• Exercise requirements
Write out every record in full, keeping each character exactly as it is.

(Stored data entries)
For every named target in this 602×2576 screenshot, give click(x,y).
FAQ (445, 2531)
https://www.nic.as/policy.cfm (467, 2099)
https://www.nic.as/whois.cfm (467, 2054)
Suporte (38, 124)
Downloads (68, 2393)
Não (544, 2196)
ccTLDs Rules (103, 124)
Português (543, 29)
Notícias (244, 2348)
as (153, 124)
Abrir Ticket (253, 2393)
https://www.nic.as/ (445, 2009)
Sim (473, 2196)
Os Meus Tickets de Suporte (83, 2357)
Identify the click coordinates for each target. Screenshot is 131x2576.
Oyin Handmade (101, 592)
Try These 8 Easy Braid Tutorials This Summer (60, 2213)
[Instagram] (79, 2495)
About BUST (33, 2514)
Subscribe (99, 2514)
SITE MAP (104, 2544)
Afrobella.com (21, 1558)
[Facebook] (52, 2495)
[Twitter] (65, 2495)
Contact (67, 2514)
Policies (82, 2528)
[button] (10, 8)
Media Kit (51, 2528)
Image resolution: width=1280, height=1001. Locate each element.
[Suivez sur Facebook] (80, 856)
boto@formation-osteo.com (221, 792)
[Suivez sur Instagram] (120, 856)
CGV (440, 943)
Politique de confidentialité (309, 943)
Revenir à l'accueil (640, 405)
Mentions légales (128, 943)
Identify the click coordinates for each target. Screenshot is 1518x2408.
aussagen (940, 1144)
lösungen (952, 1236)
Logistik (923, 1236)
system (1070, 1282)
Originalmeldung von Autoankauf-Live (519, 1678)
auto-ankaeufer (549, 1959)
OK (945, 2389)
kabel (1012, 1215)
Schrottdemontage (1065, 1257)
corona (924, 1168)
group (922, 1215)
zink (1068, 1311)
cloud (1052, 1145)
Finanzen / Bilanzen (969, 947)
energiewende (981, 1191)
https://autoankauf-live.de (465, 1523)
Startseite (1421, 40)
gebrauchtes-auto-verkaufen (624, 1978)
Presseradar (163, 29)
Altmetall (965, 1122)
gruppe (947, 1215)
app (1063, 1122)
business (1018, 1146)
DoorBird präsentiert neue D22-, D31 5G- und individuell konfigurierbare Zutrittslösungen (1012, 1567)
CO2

• Result below
For every named target in this 602×2576 screenshot, give click(x,y).
FAQ (445, 2531)
https://www.nic.as/policy.cfm (467, 2099)
https://www.nic.as/whois.cfm (467, 2054)
Suporte (38, 124)
Downloads (68, 2393)
Não (544, 2196)
ccTLDs Rules (103, 124)
Português (543, 29)
Notícias (244, 2348)
as (153, 124)
Abrir Ticket (253, 2393)
https://www.nic.as/ (445, 2009)
Sim (473, 2196)
Os Meus Tickets de Suporte (83, 2357)
Identify the click coordinates for each target. Screenshot is 131x2576.
Oyin Handmade (101, 592)
Try These 8 Easy Braid Tutorials This Summer (60, 2213)
[Instagram] (79, 2495)
About BUST (33, 2514)
Subscribe (99, 2514)
SITE MAP (104, 2544)
Afrobella.com (21, 1558)
[Facebook] (52, 2495)
[Twitter] (65, 2495)
Contact (67, 2514)
Policies (82, 2528)
[button] (10, 8)
Media Kit (51, 2528)
Image resolution: width=1280, height=1001. Locate each element.
[Suivez sur Facebook] (80, 856)
boto@formation-osteo.com (221, 792)
[Suivez sur Instagram] (120, 856)
CGV (440, 943)
Politique de confidentialité (309, 943)
Revenir à l'accueil (640, 405)
Mentions légales (128, 943)
Identify the click coordinates for each target. Screenshot is 1518x2408.
aussagen (940, 1144)
lösungen (952, 1236)
Logistik (923, 1236)
system (1070, 1282)
Originalmeldung von Autoankauf-Live (519, 1678)
auto-ankaeufer (549, 1959)
OK (945, 2389)
kabel (1012, 1215)
Schrottdemontage (1065, 1257)
corona (924, 1168)
group (922, 1215)
zink (1068, 1311)
cloud (1052, 1145)
Finanzen / Bilanzen (969, 947)
energiewende (981, 1191)
https://autoankauf-live.de (465, 1523)
Startseite (1421, 40)
gebrauchtes-auto-verkaufen (624, 1978)
Presseradar (163, 29)
Altmetall (965, 1122)
gruppe (947, 1215)
app (1063, 1122)
business (1018, 1146)
DoorBird präsentiert neue D22-, D31 5G- und individuell konfigurierbare Zutrittslösungen (1012, 1567)
CO2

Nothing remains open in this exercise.